Sur le terrain, de nombreux villages au Cameroun, situées en périphérie urbaine ou proches des grands projets d'investissement sont de plus en plus sans terres.
La colère des populations rurales monte. Dans le village Meyo, où va passer l'autoroute qui desservira l'aéroport international de Yaoundé, les habitants sont mécontents.
"C'est mon défunt père qui a cédé ces parcelles gratuitement à l'Etat pour qu'on y bâtisse l'unique école publique et le centre de santé du village. Avec le passage de l'autoroute, l''Etat va tout détruire", lance avec mélancolie, sa majesté Belinga, chef de village de Meyo, la quarantaine révolue.
C'est mon défunt père qui a cédé ces parcelles gratuitement à l'Etat pour qu'on y bâtisse l'unique école publique et le centre de santé du village. Avec le passage de l'autoroute, l''Etat va tout détruire".Sa majesté Belinga, chef de village de Meyo
Sur le mur de l'école publique du village et du centre de santé, on peut lire des inscriptions qui annoncent une opération imminente de démolition des bâtiments.
Le jeune chef du village ne décolère pas à cet effet. La construction de l'autoroute qui passe par le village Meyo va ravager une bonne partie de ses terres.
L'un des sept échangeurs et certaines voies de contournement de l'autoroute traversent ce village situé en périphérie urbaine de Yaoundé. Le chef du village n'a pas été épargné par le tracé de l'autoroute sur ses propres terres.
"Ma chefferie sera bientôt détruite. Les experts sont passés ici pour m'en informer. Or, en Afrique, vous qu'une chefferie n'est pas seulement le bâtiment, c'est tout un patrimoine culturel. En détruisant une chefferie, on détruit le socle des pouvoirs ancestraux qui la soutienne", explique t-il, l'air désespéré.
A moins d'un kilomètre du village, on aperçoit des engin en train de dévaster la forêt sur le chantier de l'autoroute, en direction du village Meyo. Depuis lors, la vie a perdu son cours normal ici.

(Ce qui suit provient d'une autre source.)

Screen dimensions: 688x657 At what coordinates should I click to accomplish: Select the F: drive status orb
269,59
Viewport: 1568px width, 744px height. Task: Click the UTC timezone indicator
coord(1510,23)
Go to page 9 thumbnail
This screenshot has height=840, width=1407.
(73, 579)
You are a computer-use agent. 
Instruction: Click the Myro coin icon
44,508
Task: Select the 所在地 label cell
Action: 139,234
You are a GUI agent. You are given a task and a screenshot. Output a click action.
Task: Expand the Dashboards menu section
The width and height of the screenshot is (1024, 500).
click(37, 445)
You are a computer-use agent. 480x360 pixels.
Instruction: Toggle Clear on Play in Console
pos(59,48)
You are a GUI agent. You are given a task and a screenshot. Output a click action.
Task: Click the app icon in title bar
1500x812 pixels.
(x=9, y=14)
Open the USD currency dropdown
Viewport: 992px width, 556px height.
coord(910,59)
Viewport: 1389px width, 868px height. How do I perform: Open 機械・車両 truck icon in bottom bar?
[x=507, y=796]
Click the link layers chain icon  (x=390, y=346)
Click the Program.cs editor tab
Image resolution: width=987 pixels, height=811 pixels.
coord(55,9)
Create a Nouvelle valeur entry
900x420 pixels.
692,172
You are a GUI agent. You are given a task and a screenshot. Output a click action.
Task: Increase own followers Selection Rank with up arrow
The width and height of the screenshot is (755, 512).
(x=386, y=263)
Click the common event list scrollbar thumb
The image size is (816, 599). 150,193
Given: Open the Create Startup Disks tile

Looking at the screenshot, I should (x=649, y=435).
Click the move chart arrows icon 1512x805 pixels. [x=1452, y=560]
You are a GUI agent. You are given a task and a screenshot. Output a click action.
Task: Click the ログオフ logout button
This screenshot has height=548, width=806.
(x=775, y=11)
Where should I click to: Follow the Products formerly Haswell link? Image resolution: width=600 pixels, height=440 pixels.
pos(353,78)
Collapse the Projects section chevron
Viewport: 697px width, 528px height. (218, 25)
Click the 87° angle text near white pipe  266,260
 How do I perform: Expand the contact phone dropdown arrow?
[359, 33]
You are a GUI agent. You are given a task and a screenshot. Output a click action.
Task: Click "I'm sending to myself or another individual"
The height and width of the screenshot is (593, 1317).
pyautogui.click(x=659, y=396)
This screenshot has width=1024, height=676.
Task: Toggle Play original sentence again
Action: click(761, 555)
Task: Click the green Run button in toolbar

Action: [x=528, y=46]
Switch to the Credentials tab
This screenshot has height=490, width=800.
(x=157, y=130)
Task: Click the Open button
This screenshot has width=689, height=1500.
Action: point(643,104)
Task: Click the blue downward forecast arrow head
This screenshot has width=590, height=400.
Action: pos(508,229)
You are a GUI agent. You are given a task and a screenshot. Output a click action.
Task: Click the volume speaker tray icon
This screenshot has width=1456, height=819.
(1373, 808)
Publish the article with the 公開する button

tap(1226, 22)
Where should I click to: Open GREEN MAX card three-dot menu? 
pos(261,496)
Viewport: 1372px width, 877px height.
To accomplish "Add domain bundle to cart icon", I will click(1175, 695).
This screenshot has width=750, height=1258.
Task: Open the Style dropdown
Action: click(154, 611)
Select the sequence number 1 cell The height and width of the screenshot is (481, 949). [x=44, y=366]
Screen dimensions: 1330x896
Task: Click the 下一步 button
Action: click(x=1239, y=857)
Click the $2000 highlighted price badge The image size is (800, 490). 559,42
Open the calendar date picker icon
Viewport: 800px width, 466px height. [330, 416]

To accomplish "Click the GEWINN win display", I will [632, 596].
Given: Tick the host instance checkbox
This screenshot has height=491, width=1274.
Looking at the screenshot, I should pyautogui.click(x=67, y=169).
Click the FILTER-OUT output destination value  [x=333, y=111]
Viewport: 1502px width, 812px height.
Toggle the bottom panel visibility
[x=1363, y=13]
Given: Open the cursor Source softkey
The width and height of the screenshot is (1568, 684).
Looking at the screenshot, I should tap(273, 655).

"La vie s'est arrêtée au village. On ne fait plus de champs, on enterre plus nos morts sur le tracé de l'autoroute, on ne peut plus construire. L'Etat a réquisitionné nos terres pour utilité publique depuis trois ans sans nous indemniser encore moins nous recaser. Nous sommes axphysiés. Comment n'y'aura t-il pas des problèmes fonciers au Cameroun ?", s'alarme le chef du village Meyo.
Dans deux semaines, l'équipe d'indemnisation des riverains de l'autoroute sera de passage au village Meyo, après trois ans d'attente.
Les populations pourront alors percevoir leurs dûs mais la valeur réelle des terres ne sera pas prise en compte car le barème de l'Etat s'impose.
"L' Etat impose son barème lors des indemnisations, mais votre terrain a un titre foncier. Face à la puissance publique, les populations sont obligées de brader leurs terres pour survivre. En réalité c'est une façon de les rendre esclaves sur leurs propres terres ", regrette sa Majesté Belinga.
Dans plusieurs localités du Cameroun, de nombreux conflits sont nés autour du droit foncier des autochtones et communautés locales.
"Global call action" est une campagne qui a été lancée pour sensibiliser sur les enjeux du droit foncier communautaire.
"Les personnes vivant dans les milieux ruraux estiment qu'ils sont envahis par la ville. On leur exige des titres fonciers sur les terres acquises de façon coutumière", explique Samuel Nguiffo, secrétaire Général du centre pour l'environnement et le développement, qui a présenté la campagne "Global call action", sous le thème "Atlas des colères et résistances communautaire en Afrique".
Au Cameroun, la plupart des experts en droit foncier entrevoient d'ici peu, une pénurie foncière dans la nouvelle ville portuaire de Kribi, avec en perspective, d'éventuels conflits entre les autochtones et les grands investisseurs.